There was a pause, before the voice returned. “The man with the green hair is possibly one of a group who have been known to live down past the old town of Tucumcari. There have been reports of a clutch of people with aircraft of a nonoffensive variety. Reports are sketchy, but it suggests they are part of a loose alliance that also includes the black man in goggles and the blond woman. They come from a faction that reports have tagged as more belligerent. But there is little on any of them other than the occasional piece of radio transmission, and some security transmissions picked up on shortwave from former military bases. They appear to keep themselves apart from the general populace.”

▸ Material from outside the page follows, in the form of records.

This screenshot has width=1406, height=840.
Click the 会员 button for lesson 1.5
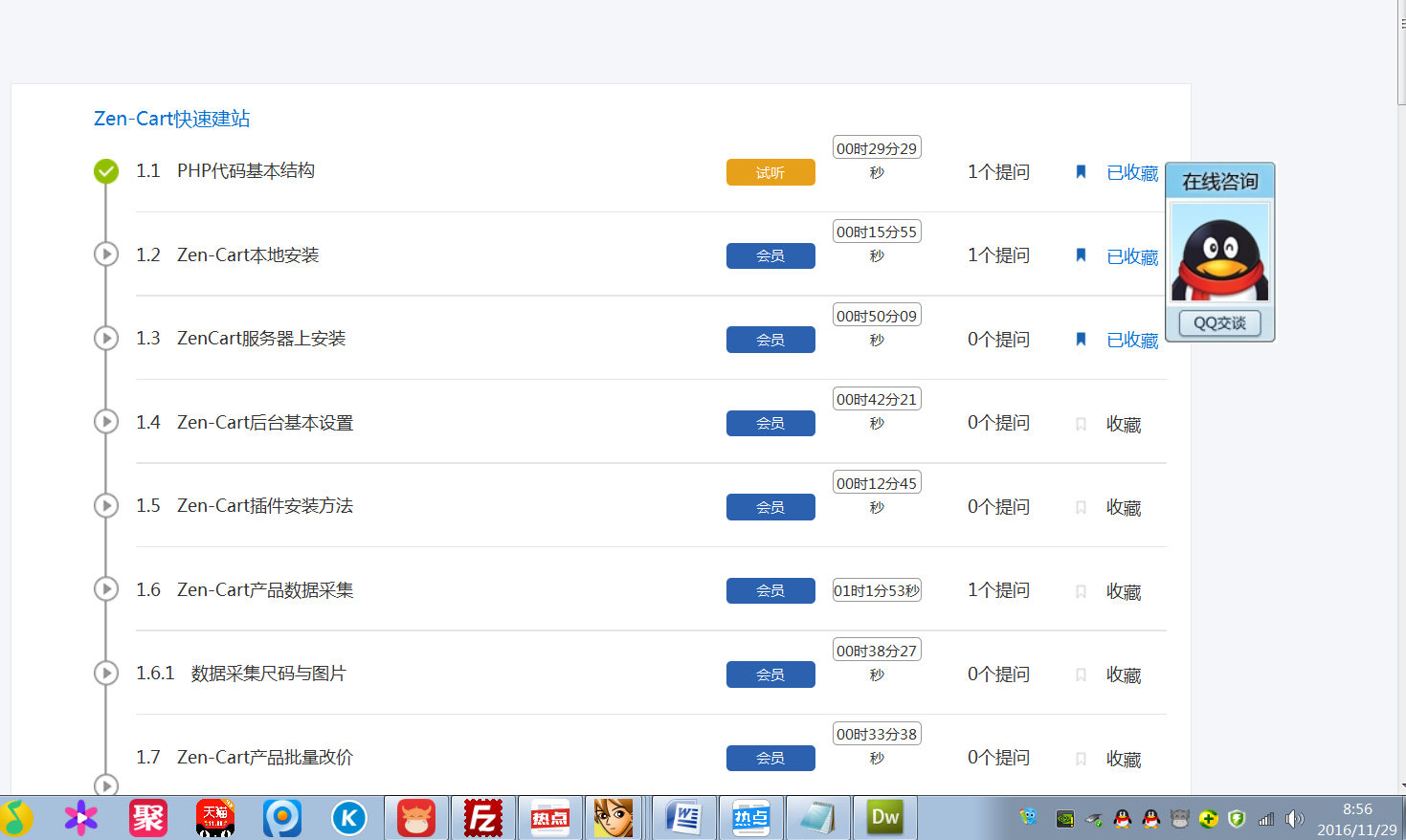click(770, 507)
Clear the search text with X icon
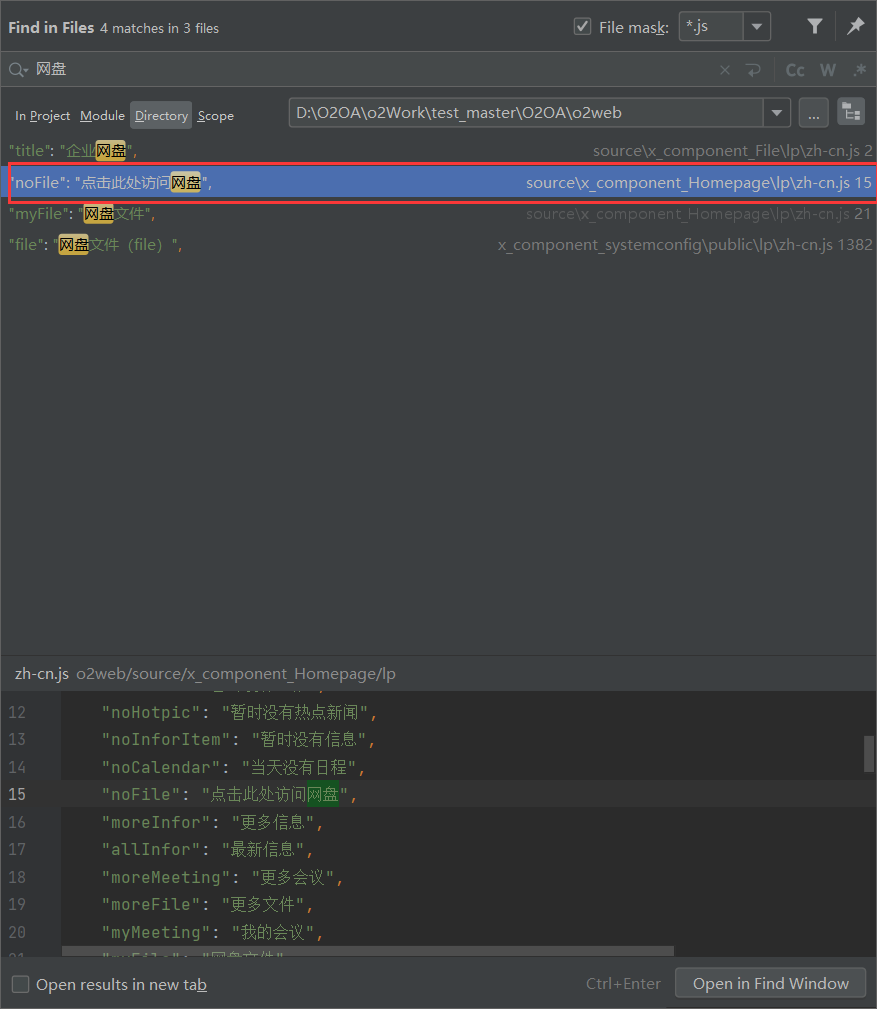 725,70
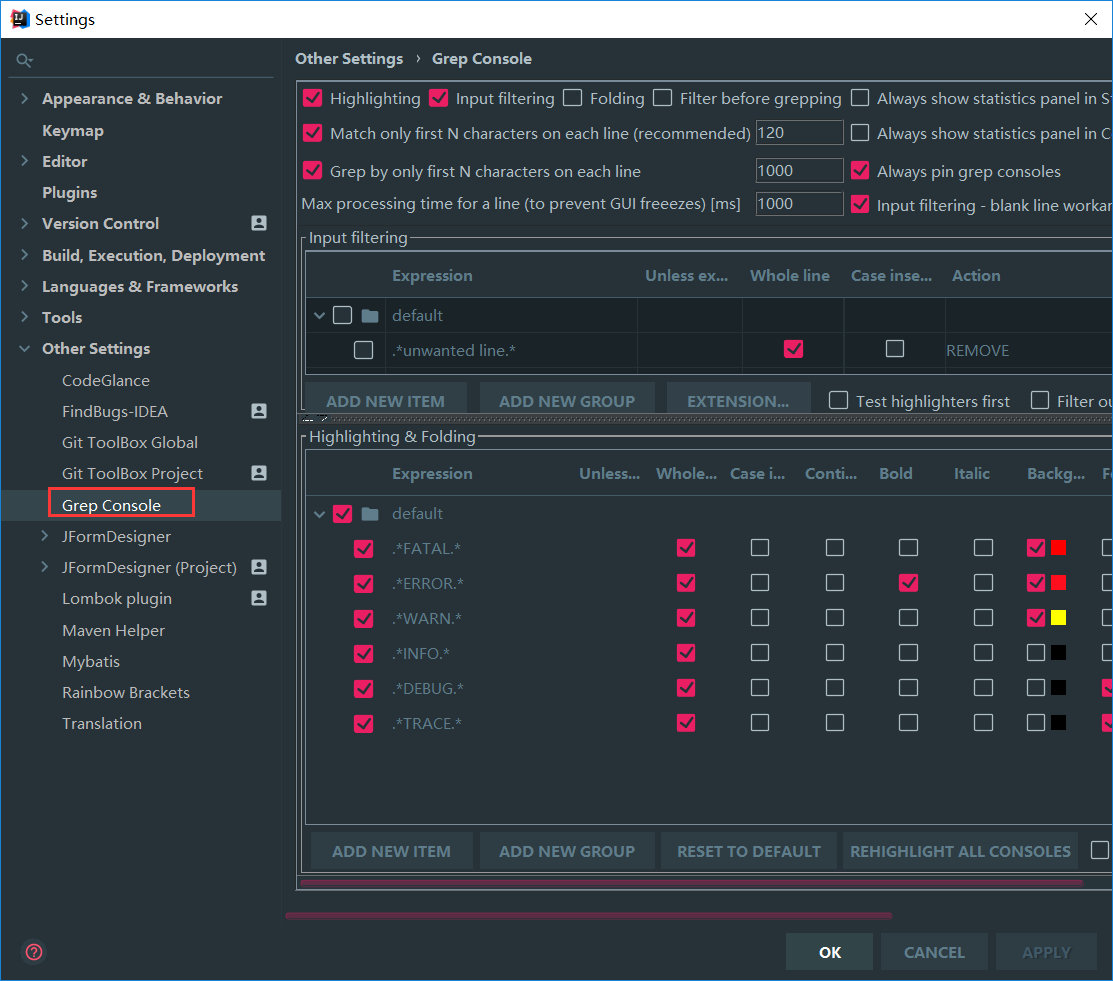
Task: Click the yellow background swatch for WARN
Action: tap(1058, 618)
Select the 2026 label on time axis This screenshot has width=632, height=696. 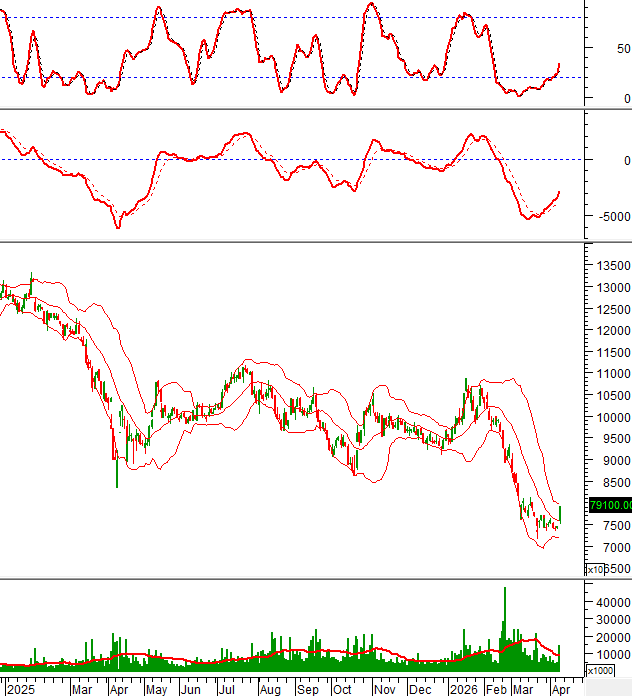coord(462,689)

  “Sid, is there any record of their having an association with Ryan Cawdor?”

  “No, Howard, there was nothing in records about an alliance with Cawdor, nor any indication that they have ever crossed paths before.”

  She sighed with relief and could almost hear the relief in Sid’s voice. Unwittingly, Howard had phrased the question in such a manner as to allow Sid an out. Of course they had never encountered Ryan. They had barely encountered the others. It was only Krysty who was really known to them. If Howard had asked that question in any other, less specific fashion, then Sid would have had to…but it didn’t matter.

  “Storm Girl, have you ever encountered these people?” Howard asked, clutching her hand. She was so glad that he had asked her that question directly. She had no programmed imperative to be truthful. In fact, she could lie to her heart’s content.

  “I have no idea who they are,” she said, wide-eyed and innocent. She peered at the monitor so that she did not have to meet his gaze. “I’ve never seen anyone like that before.”

  “Where did they come from?” Howard mused. “More to the point, why?”

  “What are those?” she countered, pointing to the parasails, hoping the bafflement in her voice sounded genuine. She had flown in one, when they had attacked the heavily armed train MAGOG, flown, in fact, with Corwen himself. She knew only too well what they could do in the right circumstances.

  “I’m not sure. Sid? Hammill?”

  There was a slight pause, then Hammill’s voice rang out.

  “There is insufficient data to compile a complete report. They appear to be something on the lines of a glider, going by the information drawn from the image, and from prior reports.”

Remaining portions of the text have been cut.